Sem título, 2011
Óleo sobre tela, 50 x 70 cm
Foto: Pat Kilgore
A Linha florescente
Texto da exposição A linha florescente, na Galeria Raquel Arnaud, São Paulo - 2023
Ao invés de uma linha, uma costura. Nessas pinturas recentes de Elizabeth Jobim, os planos estão interligados, unidos não mais por uma linha abstrata, mas por uma marca física, plenamente visível como elemento manifesto – interrupção e separação dos planos de cor. Aqui, a tela se organiza à maneira de um patchwork absolutamente bidimensional, uma construção de tecidos organizados e costurados fora do chassi, e como um transplante de bidimensional tornado pintura – a pele mesma pintura. Pele que atrai o tato, o contato físico da mão que advém do olhar. Essa tatibilidade, creio, já estava implícita desde os primeiros desenhos de pedras da artista – pedras organizadas pela mão, tocadas pelas mãos. Aí há um possível indício da recente incursão da artista pela escultura. Os blocos de cimento pigmentados realizavam materialmente esse desejo de solidez, de dotar as cores de fisicalidade; obter o corpo mesmo da cor. Será então um devaneio imaginativo pensar que esses tecidos são vestes de corpos? A pintura impregnada da maleabili-
dade tátil dos diversos tecidos é como um corpo que se manifesta na superfície do plano. Esta se torna ora mais opaca, ora mais brilhante. No desvio para a escultura, o trabalho encontra o espaço que anseia e o transforma. Em retrospecto, esta trajetória de algumas décadas permite verificar tal direção de uma sequência de movimentos. A dissolvência dos primeiros desenhos e o azul dominante, que perdurou durante longo tempo e estruturava a pintura, desaparecem. Imagino que
a cor é a materialidade que sustenta a construção da forma; sem ela, a pintura desaba. A costura ora se abre e emerge da tela, um indício do verso que se revela tal uma inesperada intromissão que interrompe a planaridade da superfície pictórica – uma germinação do espaço, poder-se-ia dizer. Como se a artista estivesse descosturando o zip ou abrindo o zip – a linha vertical tal como
a chamou Barnett Newman. A materialidade da linha se revela; será que ela quer sair da tela? Em alguns casos, especialmente quando essa linha surge na vertical, penso em Fontana e nos seus tagli – os cortes que fazia nas telas –, que aqui parecem ocorrer em reverso; a sugestão de um espaço interior é suturada e a linha floresce vertical ou horizontal. Entre nós, e mais presente, é o procedimento inovador da costura nas telas de Paulo Roberto Leal dos anos 1970, que encontramos aqui retomado e ampliado.

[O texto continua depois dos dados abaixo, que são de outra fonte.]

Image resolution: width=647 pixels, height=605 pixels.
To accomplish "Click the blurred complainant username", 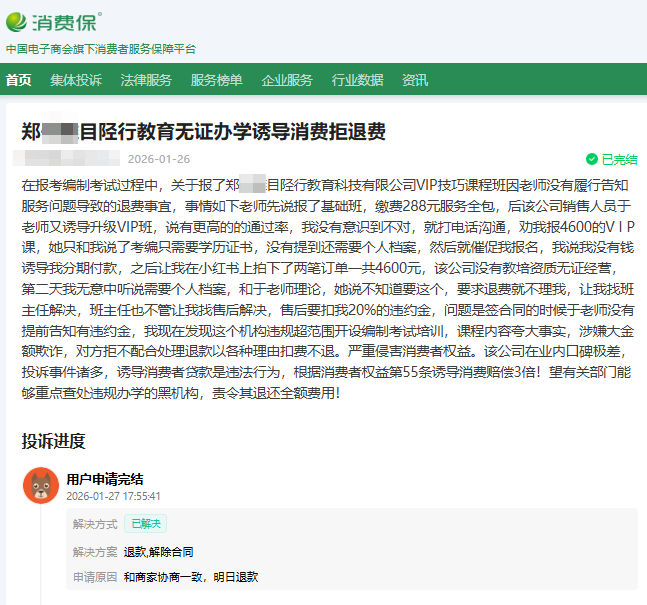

A elegante e curiosa combinação de cores e texturas renova a equação que vínhamos descrevendo entre a materialidade óptica da cor e a da tela. Tecidos os mais diversos estão lado a lado costurados com outros pintados – deve-se lembrar que a tela também é um tecido –, formando em cada pintura o seu próprio e único pattern. Algo muito diverso de toda uma série anterior de pinturas onde predominavam as estruturas em azul, a tela avançava no espaço real sugerindo, às vezes, até certa arquitetura – a oscilação entre plano e espaço. Nesse sentido, a costura, quando aflora, indica essa ânsia pelo espaço real, como se a linha imaginária entre dois planos tivesse que ser ressaltada e enfatizada, mais ainda, demonstrada na sua materialidade como uma coisa. Vê-se, estamos de volta ao mesmo impulso anterior, agora reativado por essa linha antes pouco corporificada. Agora a ortogonalidade geométrica é mais rígida do que antes para eventualmente contrastar com a aparição incidental da linha, sua intromissão fortuita, mas, sem dúvida, calculada. Renovada ou ampliada é a variedade cromática de tela a tela. Cada uma delas mostra o modo como a cor é a matéria estruturante e aqui, ainda mais, com as características próprias dos diversos tecidos – suas aparências, texturas e consistências. Ao final, percebemos que essas telas se insinuam entre as coisas comuns, o despercebido que está à nossa volta, apontando e acentuando aquilo que só a experiência da pintura ainda pode perceber, indicar e ampliar.